Rightwing Film Geek

Sullivan on “thought police on gays”

Andrew Sullivan finally notes the increasing trend of gay activists trying to silence, prosecute or psychologically “re-educate” dissenters.

sullivan.jpgGood that he’s acknowledging this, I suppose. But even here he sneaks in his “our freedom is their freedom.” If I thought for one second that Sullivan’s proposed “liberal” tradeoff (also made explicitly in “Virtually Normal” — gay marriage and open military service in exchange for an end to hate crime laws, pressure on the Boy Scouts, the Church and other private institutions) would hold, it might be worth considering. But it wouldn’t hold. For one thing, Sullivan’s own life refutes it — he’s made the cause of advancing homosexuality within the Catholic Church practically his vocation, so the kulturkampf would continue in private institutions. Call me cynical, but I frankly doubt he would be less perturbed by and opposed to certain Church teachings if the state let him marry his boyfriend, but the Church didn’t.

“It’s also vital for people of good will to understand that civil rights for gay people in no way should affect the rights of others, especially in religious denominations of all kinds, to loathe, disdain, pity or malign homosexuality,” he says. The key word here is “should.” This is less than reassuring. I would be tempted to say that Sullivan simply doesn’t know what illiberal Jacobins fill up the gay activist movement. Except that he perfectly obviously does — and arguably no journalist/public intellectual has suffered worse public humiliation at their hands than Sullivan has.

I’m sure Sullivan says what he does sincerely and in good faith, but to put it bluntly, how many divisions does he have? Which attitude is more common among homosexuals — his or ones like this in which a high-status comfortable homosexual tells a mainstream gay group in the pages of the most serious gay journalistic outlet that “We as a group have become tolerant of intolerance. Whenever anyone justifies their bigotry with what I call DHRB (deeply held religious beliefs), we roll over as if that were the end of the discussion. We have confused respecting a person’s right to hold whatever religious beliefs they choose with respecting those beliefs. … Is no one willing to say forcefully that homophobic DHRB have no place or value in a civilized 21st century?” And Episcopal gay activists are already demanding in Sovietized terms for bishops to “make sure” that a dissenting priests get “appropriate pastoral, episcopal, and psychological care to help him understand” the “embarrassment to himself, his diocese, his superiors, his Church, his vows, and his Lord” that opposition to homosexuality is. Andrei Sakharov didn’t hear it any better.

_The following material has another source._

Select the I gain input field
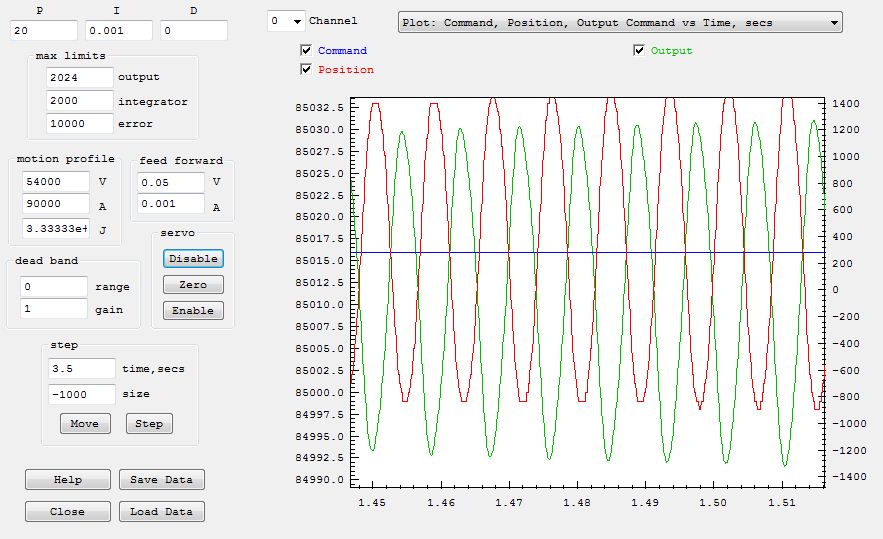883x539 pixels. (118, 31)
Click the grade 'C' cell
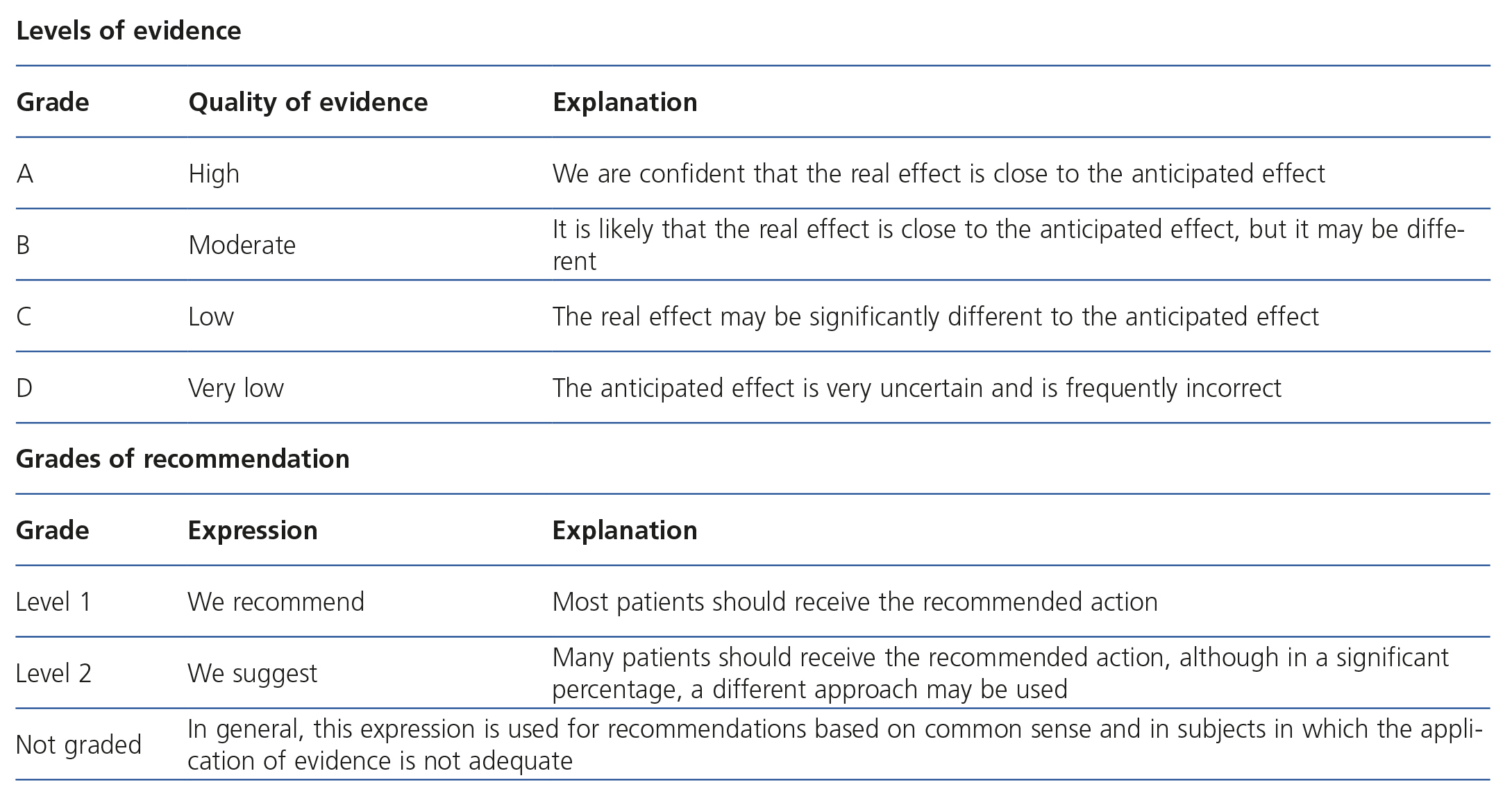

Thus, however hideous they strike Sullivan as being, we have decisions like the Colorado case Sullivan cites in which a judge forbids a Christian parent from indoctrinating a child with homophobia, including going to a church where they hand out “homophobic material.” They happen from the perfectly reasonable demand in shared custody cases that one parent not poison the child’s mind against the other. Add onto that (uncontroversial) premise merely the secular religious belief that homophobia is an irrational prejudice that has no public standing and deserves no public acknowledgement, like racism. That latter premise is quite widely held by our judicial masters, and endorsed by Sullivan and used by him as a weapon in the discussions over gay marriage and the like.

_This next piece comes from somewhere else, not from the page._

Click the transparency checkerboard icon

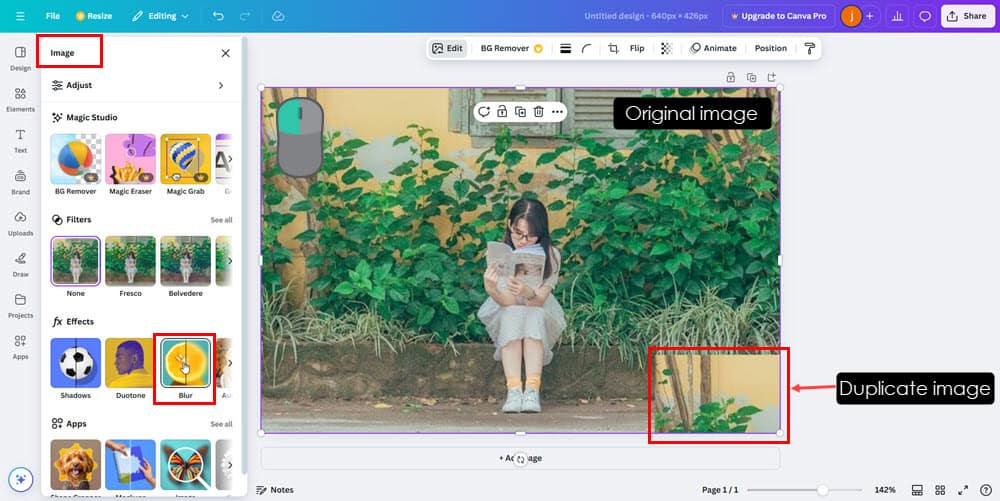pos(666,48)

Sullivan himself once defended on “Crossfire” the use of books like “Heather Has Two Mommies” in public schools on the grounds that an increasing number of the kids in schools will have gay parents. And thus, he understands perfectly well that because some homosexuals want to redefine family for themselves, obligations and burdens are imposed on others that share the public sphere and must drink from the same cultural well, contrary to their religion.